Today we'll do a simple run through of a valuation method used to estimate the attractiveness of Consensus Cloud Solutions, Inc. (NASDAQ:CCSI) as an investment opportunity by estimating the company's future cash flows and discounting them to their present value. We will take advantage of the Discounted Cash Flow (DCF) model for this purpose. It may sound complicated, but actually it is quite simple!

We would caution that there are many ways of valuing a company and, like the DCF, each technique has advantages and disadvantages in certain scenarios. If you want to learn more about discounted cash flow, the rationale behind this calculation can be read in detail in the Simply Wall St analysis model.

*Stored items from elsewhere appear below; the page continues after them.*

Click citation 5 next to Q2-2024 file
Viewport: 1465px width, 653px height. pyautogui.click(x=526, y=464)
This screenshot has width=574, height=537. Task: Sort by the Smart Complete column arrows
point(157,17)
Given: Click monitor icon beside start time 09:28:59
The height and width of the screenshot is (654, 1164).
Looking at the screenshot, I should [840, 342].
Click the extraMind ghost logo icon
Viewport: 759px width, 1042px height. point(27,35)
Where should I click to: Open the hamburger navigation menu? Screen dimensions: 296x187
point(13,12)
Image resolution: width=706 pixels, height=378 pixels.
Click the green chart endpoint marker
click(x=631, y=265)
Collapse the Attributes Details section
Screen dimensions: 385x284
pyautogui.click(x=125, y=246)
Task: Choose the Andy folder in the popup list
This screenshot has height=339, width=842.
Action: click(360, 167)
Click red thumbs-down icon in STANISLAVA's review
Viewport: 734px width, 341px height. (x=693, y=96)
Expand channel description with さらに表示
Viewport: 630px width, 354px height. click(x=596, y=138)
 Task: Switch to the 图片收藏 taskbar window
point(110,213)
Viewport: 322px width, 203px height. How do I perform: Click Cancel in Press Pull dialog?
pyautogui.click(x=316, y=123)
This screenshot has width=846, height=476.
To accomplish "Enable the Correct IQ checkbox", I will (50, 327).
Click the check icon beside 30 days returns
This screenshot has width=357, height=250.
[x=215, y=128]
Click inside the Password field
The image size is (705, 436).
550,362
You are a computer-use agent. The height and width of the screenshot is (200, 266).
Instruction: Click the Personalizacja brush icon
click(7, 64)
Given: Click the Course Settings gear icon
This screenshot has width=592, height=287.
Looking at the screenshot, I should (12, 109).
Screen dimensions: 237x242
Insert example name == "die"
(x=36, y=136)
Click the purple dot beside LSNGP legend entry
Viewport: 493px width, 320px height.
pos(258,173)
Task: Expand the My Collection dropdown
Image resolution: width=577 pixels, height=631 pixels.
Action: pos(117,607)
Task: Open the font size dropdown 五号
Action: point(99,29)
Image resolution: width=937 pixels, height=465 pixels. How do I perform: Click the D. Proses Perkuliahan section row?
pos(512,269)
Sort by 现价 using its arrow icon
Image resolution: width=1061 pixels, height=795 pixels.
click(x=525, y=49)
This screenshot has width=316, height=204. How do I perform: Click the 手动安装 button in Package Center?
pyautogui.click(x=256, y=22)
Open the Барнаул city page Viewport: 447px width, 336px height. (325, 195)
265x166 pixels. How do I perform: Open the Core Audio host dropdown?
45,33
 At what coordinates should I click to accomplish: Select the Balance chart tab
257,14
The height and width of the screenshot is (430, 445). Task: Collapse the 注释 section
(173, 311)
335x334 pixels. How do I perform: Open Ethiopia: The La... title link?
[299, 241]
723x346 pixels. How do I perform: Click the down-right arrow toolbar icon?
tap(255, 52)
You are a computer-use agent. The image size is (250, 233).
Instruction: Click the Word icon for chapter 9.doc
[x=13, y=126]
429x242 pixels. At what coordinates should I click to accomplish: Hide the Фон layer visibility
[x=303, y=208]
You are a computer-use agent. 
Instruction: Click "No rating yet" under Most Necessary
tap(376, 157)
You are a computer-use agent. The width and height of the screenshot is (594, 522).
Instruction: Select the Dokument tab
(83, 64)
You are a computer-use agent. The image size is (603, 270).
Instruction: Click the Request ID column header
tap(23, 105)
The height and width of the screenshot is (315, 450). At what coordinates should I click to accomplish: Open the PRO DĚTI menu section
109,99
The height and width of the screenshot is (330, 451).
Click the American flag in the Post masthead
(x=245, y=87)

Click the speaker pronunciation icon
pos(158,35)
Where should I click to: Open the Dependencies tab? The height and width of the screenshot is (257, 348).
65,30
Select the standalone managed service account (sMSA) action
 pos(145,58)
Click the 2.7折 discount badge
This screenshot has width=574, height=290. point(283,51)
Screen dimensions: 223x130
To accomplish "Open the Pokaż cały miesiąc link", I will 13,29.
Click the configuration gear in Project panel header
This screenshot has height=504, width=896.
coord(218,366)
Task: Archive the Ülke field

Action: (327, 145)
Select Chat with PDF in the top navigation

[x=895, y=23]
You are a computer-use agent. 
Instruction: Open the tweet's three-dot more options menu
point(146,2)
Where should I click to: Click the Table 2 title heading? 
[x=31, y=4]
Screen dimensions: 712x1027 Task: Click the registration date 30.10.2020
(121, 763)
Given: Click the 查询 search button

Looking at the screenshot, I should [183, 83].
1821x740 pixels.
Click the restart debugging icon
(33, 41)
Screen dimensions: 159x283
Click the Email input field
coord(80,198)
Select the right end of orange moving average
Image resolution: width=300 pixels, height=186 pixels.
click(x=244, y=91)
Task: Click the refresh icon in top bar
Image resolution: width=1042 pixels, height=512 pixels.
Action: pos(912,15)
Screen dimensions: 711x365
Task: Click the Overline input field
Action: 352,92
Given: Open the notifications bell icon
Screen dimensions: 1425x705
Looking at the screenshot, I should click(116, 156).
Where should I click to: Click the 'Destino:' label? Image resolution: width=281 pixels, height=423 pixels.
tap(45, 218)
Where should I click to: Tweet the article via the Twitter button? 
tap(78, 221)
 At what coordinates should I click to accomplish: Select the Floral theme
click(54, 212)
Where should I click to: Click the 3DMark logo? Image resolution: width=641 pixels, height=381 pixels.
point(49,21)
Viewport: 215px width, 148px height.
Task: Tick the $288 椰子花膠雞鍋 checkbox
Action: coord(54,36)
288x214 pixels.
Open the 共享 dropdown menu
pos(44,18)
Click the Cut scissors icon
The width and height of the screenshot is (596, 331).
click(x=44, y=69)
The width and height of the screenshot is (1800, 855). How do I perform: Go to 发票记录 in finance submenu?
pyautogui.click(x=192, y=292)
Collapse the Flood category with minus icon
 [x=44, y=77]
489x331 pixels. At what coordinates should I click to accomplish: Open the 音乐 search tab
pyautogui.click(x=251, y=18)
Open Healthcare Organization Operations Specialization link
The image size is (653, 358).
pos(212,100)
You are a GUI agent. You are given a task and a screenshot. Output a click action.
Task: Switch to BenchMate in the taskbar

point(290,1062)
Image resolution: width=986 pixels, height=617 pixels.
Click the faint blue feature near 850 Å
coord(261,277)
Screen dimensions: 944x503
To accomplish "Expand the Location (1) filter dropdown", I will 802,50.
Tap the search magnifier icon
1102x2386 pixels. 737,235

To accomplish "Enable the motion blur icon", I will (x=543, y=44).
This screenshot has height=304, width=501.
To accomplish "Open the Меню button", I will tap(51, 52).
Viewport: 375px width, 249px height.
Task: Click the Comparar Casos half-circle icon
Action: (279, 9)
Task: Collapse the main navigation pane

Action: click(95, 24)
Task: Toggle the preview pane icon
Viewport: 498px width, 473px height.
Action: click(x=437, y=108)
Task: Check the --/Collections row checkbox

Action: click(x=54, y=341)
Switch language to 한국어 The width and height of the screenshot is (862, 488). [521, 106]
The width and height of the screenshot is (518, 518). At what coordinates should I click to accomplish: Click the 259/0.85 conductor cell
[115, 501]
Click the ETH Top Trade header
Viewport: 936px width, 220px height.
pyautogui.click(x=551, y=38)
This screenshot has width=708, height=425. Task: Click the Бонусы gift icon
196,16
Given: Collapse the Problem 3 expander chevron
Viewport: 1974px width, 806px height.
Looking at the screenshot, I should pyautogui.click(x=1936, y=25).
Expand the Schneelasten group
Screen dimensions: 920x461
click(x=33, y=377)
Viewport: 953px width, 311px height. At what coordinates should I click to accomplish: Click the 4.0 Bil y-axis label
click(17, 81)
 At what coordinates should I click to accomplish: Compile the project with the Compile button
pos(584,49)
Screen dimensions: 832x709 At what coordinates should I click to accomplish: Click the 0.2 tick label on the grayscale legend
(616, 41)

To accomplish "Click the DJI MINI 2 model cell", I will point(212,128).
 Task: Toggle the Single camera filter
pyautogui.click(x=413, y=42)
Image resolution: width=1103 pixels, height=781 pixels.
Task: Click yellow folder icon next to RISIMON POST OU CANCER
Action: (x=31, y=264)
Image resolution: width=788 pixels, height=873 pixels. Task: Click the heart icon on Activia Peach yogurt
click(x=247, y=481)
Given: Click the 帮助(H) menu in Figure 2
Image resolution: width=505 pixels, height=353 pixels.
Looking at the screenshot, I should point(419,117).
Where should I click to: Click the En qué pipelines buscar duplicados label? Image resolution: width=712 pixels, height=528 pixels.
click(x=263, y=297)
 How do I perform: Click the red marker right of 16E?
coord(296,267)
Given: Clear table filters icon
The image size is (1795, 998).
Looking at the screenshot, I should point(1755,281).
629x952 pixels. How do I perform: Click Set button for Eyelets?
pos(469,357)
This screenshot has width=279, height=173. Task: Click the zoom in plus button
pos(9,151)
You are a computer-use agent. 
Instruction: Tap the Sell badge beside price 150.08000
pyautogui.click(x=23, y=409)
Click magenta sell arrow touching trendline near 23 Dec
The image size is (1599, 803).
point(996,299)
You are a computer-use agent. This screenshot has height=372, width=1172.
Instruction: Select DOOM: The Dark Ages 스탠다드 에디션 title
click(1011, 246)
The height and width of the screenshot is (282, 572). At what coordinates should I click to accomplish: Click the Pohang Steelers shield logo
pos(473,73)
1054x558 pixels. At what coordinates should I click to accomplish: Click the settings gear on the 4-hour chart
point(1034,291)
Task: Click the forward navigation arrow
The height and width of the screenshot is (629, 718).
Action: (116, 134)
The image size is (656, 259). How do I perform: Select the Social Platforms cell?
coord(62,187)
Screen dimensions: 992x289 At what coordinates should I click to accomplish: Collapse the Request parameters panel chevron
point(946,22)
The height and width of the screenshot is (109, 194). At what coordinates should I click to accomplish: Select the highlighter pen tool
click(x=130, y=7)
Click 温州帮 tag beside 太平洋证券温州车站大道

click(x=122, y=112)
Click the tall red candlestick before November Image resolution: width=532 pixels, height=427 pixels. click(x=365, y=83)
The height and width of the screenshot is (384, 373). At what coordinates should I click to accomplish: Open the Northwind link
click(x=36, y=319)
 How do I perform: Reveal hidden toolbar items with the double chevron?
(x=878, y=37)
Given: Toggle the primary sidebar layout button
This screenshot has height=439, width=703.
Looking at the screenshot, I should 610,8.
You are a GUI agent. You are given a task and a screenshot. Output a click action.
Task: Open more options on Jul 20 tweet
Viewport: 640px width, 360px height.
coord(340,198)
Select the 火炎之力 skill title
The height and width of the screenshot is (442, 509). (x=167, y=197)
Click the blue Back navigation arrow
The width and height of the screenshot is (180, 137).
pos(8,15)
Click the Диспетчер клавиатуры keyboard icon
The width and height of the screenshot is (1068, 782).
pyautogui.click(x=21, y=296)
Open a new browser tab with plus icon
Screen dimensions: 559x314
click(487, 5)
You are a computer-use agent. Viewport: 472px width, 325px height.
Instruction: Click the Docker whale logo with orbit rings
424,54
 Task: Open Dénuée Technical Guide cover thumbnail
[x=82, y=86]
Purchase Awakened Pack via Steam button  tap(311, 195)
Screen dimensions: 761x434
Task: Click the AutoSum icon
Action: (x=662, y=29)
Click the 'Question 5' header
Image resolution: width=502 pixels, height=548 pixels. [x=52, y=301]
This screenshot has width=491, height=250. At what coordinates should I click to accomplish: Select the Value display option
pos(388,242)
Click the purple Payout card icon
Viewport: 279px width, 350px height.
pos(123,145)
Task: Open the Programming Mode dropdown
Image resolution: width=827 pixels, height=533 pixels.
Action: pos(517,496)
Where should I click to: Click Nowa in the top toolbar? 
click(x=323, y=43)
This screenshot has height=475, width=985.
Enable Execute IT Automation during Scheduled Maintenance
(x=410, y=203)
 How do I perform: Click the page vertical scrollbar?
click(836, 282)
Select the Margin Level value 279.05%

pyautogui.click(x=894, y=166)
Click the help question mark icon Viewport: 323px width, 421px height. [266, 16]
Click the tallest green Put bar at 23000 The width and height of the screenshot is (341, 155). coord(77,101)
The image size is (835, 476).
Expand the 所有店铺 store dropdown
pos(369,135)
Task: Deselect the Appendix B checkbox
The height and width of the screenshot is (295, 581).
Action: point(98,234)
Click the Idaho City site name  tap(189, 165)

See our latest analysis for Consensus Cloud Solutions

Step By Step Through The Calculation

We are going to use a two-stage DCF model, which, as the name states, takes into account two stages of growth. The first stage is generally a higher growth period which levels off heading towards the terminal value, captured in the second 'steady growth' period. In the first stage we need to estimate the cash flows to the business over the next ten years. Where possible we use analyst estimates, but when these aren't available we extrapolate the previous free cash flow (FCF) from the last estimate or reported value. We assume companies with shrinking free cash flow will slow their rate of shrinkage, and that companies with growing free cash flow will see their growth rate slow, over this period. We do this to reflect that growth tends to slow more in the early years than it does in later years.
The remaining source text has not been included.